Le agevolazioni prima casa e la residenza familiare

Il caso esaminato dalla Corte di Cassazione con l’ordinanza 22023 del 21 settembre 2017 è del seguente tenore:

  1. I coniugi A e B acquistano con le agevolazioni di prima casa un immobile sito in un Comune diverso dalla loro residenza. Essi, a termine di legge, dichiarano che otterranno la residenza nel termine di diciotto mesi.
  2. Nel corso dei 18 mesi, prima di trasferirsi nella casa comune, i due si separano.
  3. A seguito degli accordi di separazione, A trasferisce a B il suo mezzo e successivamente prende la residenza nella nuova abitazione, ovviamente da solo.

I problemi sarebbero due:

  • La decadenza di A dalle agevolazioni fiscali per rivendita nel quinquennio. Si tratta di questione da tempo inquadrata, anche da parte dell’Agenzia delle Entrate, come inapplicabile nel caso di separazione.
  • Il mancato trasferimento di A nel termine di 18 mesi, che provocherebbe la revoca del beneficio. E’ questa una fattispecie inedita in giurisprudenza, che coerentemente la Cassazione ha risolto con lo stesso criterio del problema precedente, escludendo la revoca del beneficio.

Di particolare interesse è l’argomento usato dagli ermellini: il riferimento a una “residenza familiare” che sarebbe il vero punto di riferimento della norma.

In altre parole, anche se entrambi i coniugi assumono l’obbligo di trasferire la residenza, rimane fermo il fatto che essi sono liberi di avere due residenze anagrafiche diverse purchè fissino una residenza familiare. Già in passato (Cass. 13334/2016) la Cassazione aveva richiamato in proposito l’articolo 144 c.c.( “I coniugi concordano tra loro l’indirizzo della vita familiaree fissano la residenza della famiglia secondo le esigenze di entrambi e quelle preminenti della famiglia stessa …”) e asserito che “… il metro di valutazione dei requisiti per ottenere il beneficio deve essere diverso in considerazione della presenza di un’altra entità, quale la famiglia”. Se pertanto solo uno sposta la residenza nella casa, quel che conta è che essa sia effettivamente il luogo dove si svolge la vita familiare. Per citare testualmente l’ordinanza: “il requisito della residenza va riferito alla famiglia, per cui ove l’immobile acquistato sia adibito a tale destinatone non rileva la diversa residenza di uno dei due coniugi che abbiano acquistato in regime di comunione”, e non sarà legittimo per l’Ufficio il recupero di metà dell’imposta.

+ + + + + + +

● **Esercizio scritto 1**
Riporta dal testo sulle agevolazioni prima casa tutto il tratto che va da "Il caso esaminato" giù fino a "ovviamente da solo.".
● **Esercizio scritto 2**
Aggiungi il seguito del testo sulle agevolazioni prima casa, partendo subito dopo la sua ultima frase.

● **Sezione dati**
+ + + + + + +

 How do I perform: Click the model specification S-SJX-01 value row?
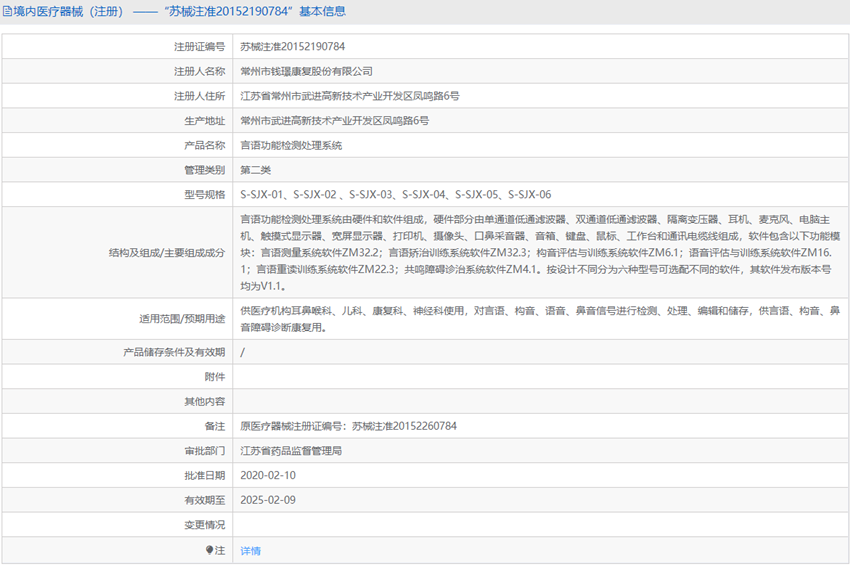pos(395,195)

+ + + + + + +

● **Risposta 1**
Il caso esaminato dalla Corte di Cassazione con l’ordinanza 22023 del 21 settembre 2017 è del seguente tenore:

  1. I coniugi A e B acquistano con le agevolazioni di prima casa un immobile sito in un Comune diverso dalla loro residenza. Essi, a termine di legge, dichiarano che otterranno la residenza nel termine di diciotto mesi.
  2. Nel corso dei 18 mesi, prima di trasferirsi nella casa comune, i due si separano.
  3. A seguito degli accordi di separazione, A trasferisce a B il suo mezzo e successivamente prende la residenza nella nuova abitazione, ovviamente da solo.

● **Risposta 2**
E’ singolare il richiamo alla residenza familiare per un caso in cui la famiglia è in via di dissoluzione: insomma, l’accostamento non pare del tutto pertinente. E tuttavia la decisione ha due pregi, quello di continuare a impedire revoche dei benefici e decadenze per situazioni analoghe alla forza maggiore, quali sono le separazioni e i divorzi (per le quali del resto, quando contemplano trasferimenti immobiliari, esiste un consistente favor tributario che contempla l’esenzione da imposte) e quello di ribadire un orientamento ormai in via di consolidamento, ovvero la sussistenza in capo a un solo coniuge dell’obbligo di spostare effettivamente la residenza (conformi Cass. 13334/2016; Cass. 25889/2015; Cass. 23225/2015). Rimane certo da domandarsi che senso abbia, una volta escluso che uno dei due coniugi abbia l’obbligo di trasferirsi, imporre in caso di comunione legale che entrambi debbano possedere i requisiti per le agevolazioni di prima casa.

E in effetti, mentre questa è la pretesa dell’Agenzia delle Entrate che riconosce i benefici solo al 50% (in capo al coniuge che possiede i requisiti), la Corte di Cassazione (15426/2009) è orientata diversamente, qualificando l’acquisto in capo al coniuge pre-possidente come un mero effetto di legge più di una dichiarazione di volontà resa al momento dell’acquisto.

Alla luce delle argomentazioni sulla residenza familiare, tuttavia, ci sarebbe da domandarsi se davvero la totalità del beneficio fiscale, in assenza dei requisiti per uno dei due, possa sussistere solo per i coniugi in comunione legale: se rileggiamo la normativa alla luce delle ultima decisioni della Cassazione la sequenza che ne scaturirebbe dovrebbe essere: 1) è sufficiente che solo uno dei due coniugi trasferisca la residenza nel Comune 2) siccome il trasferimento nei 18 mesi è uno dei requisiti, si ricava che non debbano per forza sussistere gli altri requisiti e cioè che le agevolazioni spettino per intero anche se uno solo dei coniugi non ha altre case di proprietà, acquistate con agevolazioni o di proprietà esclusiva nello stesso Comune 3) prospettare tale esito solo per i coniugi in comunione dei beni determina un profilo di incostituzionalità a danno delle famiglie che hanno adottato il regime di separazione dei beni.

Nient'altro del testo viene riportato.